Our Goal | Challenge:
The parasitic jigger flea is one of the most severe health issues in Kenya. The Government has issued a national policy to guide the eradication of this health menace. More than 2 million people are infested, likely more than half of them children, who are out of school. This health issue can easily be prevented and managed with basic health care and access to footwear. Unfortunately in these impoverished areas, access to basic medical care and even clothing is scarce. The Mohsin & Fauzia Jaffer Foundation has made efforts on this front to fight the jigger menace.
What is a jigger?
It is a small pin head sized flea found in sandy terrain of warm, dry climates. It prefers deserts, beaches, stables, stack farms, and the soils and dusts in and around farms. It hides in the crevices and hairy cracks found on the floors, walls of dwellings and items like furniture. It feeds on their warm blooded hosts including man, cats, dogs, rats, pigs, cattle and sheep.
How it causes disease:
The impregnated female flea feeds by burrowing into the skin of the host skin under the toe or fingernails. As the flea continues to feed on the host’s blood it enlarges and forms a round sack full of eggs with the shape and size of a pea. The flea releases the eggs and is slowly sloughed from the host’s skin. Natural extraction of the egg sack or removal of the jigger with dirty pin or needle leaves a tiny pit in the skin which may develop into a sore. Heavy infestation of the results in toes filled with pus, which may lead to infection, inflammation, ulceration, fibrosis, lymphangitis, gangrene, loss of toenail, autoamputation of the digits and death. Sharing of pins and needles also spreads HIV.
Where jiggers attack:
Hands, feet, knees and other parts of the body.
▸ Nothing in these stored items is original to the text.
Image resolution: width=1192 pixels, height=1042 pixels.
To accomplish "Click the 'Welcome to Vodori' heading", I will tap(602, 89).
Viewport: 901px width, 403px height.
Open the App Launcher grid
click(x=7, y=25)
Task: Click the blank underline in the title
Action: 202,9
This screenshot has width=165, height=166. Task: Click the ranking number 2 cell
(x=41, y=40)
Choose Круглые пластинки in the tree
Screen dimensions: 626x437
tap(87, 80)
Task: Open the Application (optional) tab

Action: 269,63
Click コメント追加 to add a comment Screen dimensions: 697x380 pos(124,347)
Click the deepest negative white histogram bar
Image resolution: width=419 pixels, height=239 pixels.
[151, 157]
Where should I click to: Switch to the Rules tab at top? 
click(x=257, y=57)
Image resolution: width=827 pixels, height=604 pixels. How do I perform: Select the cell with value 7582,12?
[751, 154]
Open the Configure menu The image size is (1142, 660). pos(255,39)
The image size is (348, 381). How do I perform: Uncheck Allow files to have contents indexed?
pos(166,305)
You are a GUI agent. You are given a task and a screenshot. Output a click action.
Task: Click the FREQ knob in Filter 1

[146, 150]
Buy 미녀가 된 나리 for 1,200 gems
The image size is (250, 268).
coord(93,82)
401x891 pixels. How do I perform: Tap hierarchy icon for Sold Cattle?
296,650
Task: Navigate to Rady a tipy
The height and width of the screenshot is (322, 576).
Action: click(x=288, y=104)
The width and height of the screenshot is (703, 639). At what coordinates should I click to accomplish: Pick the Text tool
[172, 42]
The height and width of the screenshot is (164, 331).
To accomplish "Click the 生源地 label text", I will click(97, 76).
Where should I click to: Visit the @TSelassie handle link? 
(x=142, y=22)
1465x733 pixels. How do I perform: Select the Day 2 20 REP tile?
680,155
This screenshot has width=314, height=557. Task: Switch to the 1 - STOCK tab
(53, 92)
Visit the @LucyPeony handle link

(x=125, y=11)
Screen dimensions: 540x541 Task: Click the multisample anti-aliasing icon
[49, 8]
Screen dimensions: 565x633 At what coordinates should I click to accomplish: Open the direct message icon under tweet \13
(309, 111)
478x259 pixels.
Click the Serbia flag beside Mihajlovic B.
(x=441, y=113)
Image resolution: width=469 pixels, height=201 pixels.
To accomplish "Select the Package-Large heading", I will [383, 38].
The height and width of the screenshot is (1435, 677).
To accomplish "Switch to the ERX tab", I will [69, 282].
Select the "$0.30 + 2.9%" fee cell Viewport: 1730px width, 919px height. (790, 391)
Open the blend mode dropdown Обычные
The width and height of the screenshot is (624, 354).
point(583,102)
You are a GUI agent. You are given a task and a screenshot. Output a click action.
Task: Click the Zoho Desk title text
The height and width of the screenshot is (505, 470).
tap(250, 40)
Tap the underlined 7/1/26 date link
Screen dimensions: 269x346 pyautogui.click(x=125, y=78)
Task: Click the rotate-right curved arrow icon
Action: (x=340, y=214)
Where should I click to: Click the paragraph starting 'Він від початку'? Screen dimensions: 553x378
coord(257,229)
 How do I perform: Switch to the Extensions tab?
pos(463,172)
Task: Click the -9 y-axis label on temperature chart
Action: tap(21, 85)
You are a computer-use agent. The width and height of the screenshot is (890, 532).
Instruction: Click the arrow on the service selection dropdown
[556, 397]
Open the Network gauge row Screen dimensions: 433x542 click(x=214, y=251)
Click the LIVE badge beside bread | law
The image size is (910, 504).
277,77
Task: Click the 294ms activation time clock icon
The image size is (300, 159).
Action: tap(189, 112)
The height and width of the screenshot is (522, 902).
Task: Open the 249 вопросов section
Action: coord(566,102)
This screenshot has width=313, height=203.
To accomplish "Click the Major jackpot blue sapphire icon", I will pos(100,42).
To completely eradicate jiggers, the victims’ homes should be thoroughly fumigated. Animals that may be carrying the fleas should also be treated. Victims and their families should also be educated on the need to observe hygiene. Wearing shoes should be encouraged to ensure that the flea does not find entry into ones feet.
In infested areas, people should check their feet daily for freshly burrowing jiggers which are visible as small black spots which cause an itchy sensation. The fleas may also be deterred by an insect repellent applied to the skin-although walking barefoot in dirt quickly removes the repellent. Locating the jiggers’ hiding place and burning or spraying the said area with an insecticide would also help kill the jiggers.